> _WORK INSTRUCTIONS_
Each entry below should be retyped exactly, with nothing omitted.

++++

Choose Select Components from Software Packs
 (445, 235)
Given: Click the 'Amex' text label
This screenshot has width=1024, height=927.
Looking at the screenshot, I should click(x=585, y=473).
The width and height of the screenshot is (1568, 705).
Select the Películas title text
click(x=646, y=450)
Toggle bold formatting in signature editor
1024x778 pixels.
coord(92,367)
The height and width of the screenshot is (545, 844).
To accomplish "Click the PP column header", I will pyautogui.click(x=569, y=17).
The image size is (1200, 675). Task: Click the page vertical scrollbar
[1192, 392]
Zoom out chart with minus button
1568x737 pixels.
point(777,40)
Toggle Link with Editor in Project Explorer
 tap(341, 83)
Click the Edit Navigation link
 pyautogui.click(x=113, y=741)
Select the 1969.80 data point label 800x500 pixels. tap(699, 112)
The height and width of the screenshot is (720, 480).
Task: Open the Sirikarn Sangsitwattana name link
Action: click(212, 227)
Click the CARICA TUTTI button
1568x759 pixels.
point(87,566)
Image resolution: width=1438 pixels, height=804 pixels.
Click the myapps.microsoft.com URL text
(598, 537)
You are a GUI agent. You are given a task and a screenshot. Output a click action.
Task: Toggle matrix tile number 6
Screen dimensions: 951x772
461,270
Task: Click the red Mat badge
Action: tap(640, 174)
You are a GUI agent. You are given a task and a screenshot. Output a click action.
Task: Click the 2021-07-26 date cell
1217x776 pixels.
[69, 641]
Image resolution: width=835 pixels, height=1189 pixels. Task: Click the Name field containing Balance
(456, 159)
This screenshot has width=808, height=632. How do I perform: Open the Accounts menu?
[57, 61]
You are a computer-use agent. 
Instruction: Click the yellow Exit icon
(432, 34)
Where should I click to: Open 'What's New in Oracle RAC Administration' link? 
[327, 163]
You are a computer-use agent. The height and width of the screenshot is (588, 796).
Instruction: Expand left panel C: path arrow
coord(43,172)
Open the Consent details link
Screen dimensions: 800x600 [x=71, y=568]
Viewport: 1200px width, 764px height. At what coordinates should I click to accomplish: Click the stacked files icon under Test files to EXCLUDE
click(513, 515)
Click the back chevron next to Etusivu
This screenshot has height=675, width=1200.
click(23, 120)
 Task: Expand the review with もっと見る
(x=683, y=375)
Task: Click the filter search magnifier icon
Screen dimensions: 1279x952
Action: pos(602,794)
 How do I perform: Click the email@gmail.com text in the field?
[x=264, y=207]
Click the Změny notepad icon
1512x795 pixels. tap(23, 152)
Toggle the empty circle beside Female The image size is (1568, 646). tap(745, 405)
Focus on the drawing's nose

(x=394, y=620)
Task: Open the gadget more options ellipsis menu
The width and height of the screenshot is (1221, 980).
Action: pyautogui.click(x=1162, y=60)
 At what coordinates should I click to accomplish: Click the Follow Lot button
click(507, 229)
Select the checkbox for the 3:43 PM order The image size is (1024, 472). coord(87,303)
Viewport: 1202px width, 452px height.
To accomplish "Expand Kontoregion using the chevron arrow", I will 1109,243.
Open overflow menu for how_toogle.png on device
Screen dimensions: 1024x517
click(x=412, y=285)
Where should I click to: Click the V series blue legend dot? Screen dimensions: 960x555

++++

> _YOUR RESPONSE_
Choose Select Components from Software Packs
 (445, 235)
Given: Click the 'Amex' text label
This screenshot has width=1024, height=927.
Looking at the screenshot, I should click(x=585, y=473).
The width and height of the screenshot is (1568, 705).
Select the Películas title text
click(x=646, y=450)
Toggle bold formatting in signature editor
1024x778 pixels.
coord(92,367)
The height and width of the screenshot is (545, 844).
To accomplish "Click the PP column header", I will pyautogui.click(x=569, y=17).
The image size is (1200, 675). Task: Click the page vertical scrollbar
[1192, 392]
Zoom out chart with minus button
1568x737 pixels.
point(777,40)
Toggle Link with Editor in Project Explorer
 tap(341, 83)
Click the Edit Navigation link
 pyautogui.click(x=113, y=741)
Select the 1969.80 data point label 800x500 pixels. tap(699, 112)
The height and width of the screenshot is (720, 480).
Task: Open the Sirikarn Sangsitwattana name link
Action: click(212, 227)
Click the CARICA TUTTI button
1568x759 pixels.
point(87,566)
Image resolution: width=1438 pixels, height=804 pixels.
Click the myapps.microsoft.com URL text
(598, 537)
You are a GUI agent. You are given a task and a screenshot. Output a click action.
Task: Toggle matrix tile number 6
Screen dimensions: 951x772
461,270
Task: Click the red Mat badge
Action: tap(640, 174)
You are a GUI agent. You are given a task and a screenshot. Output a click action.
Task: Click the 2021-07-26 date cell
1217x776 pixels.
[69, 641]
Image resolution: width=835 pixels, height=1189 pixels. Task: Click the Name field containing Balance
(456, 159)
This screenshot has width=808, height=632. How do I perform: Open the Accounts menu?
[57, 61]
You are a computer-use agent. 
Instruction: Click the yellow Exit icon
(432, 34)
Where should I click to: Open 'What's New in Oracle RAC Administration' link? 
[327, 163]
You are a computer-use agent. The height and width of the screenshot is (588, 796).
Instruction: Expand left panel C: path arrow
coord(43,172)
Open the Consent details link
Screen dimensions: 800x600 [x=71, y=568]
Viewport: 1200px width, 764px height. At what coordinates should I click to accomplish: Click the stacked files icon under Test files to EXCLUDE
click(513, 515)
Click the back chevron next to Etusivu
This screenshot has height=675, width=1200.
click(23, 120)
 Task: Expand the review with もっと見る
(x=683, y=375)
Task: Click the filter search magnifier icon
Screen dimensions: 1279x952
Action: pos(602,794)
 How do I perform: Click the email@gmail.com text in the field?
[x=264, y=207]
Click the Změny notepad icon
1512x795 pixels. tap(23, 152)
Toggle the empty circle beside Female The image size is (1568, 646). tap(745, 405)
Focus on the drawing's nose

(x=394, y=620)
Task: Open the gadget more options ellipsis menu
The width and height of the screenshot is (1221, 980).
Action: pyautogui.click(x=1162, y=60)
 At what coordinates should I click to accomplish: Click the Follow Lot button
click(507, 229)
Select the checkbox for the 3:43 PM order The image size is (1024, 472). coord(87,303)
Viewport: 1202px width, 452px height.
To accomplish "Expand Kontoregion using the chevron arrow", I will 1109,243.
Open overflow menu for how_toogle.png on device
Screen dimensions: 1024x517
click(x=412, y=285)
Where should I click to: Click the V series blue legend dot? Screen dimensions: 960x555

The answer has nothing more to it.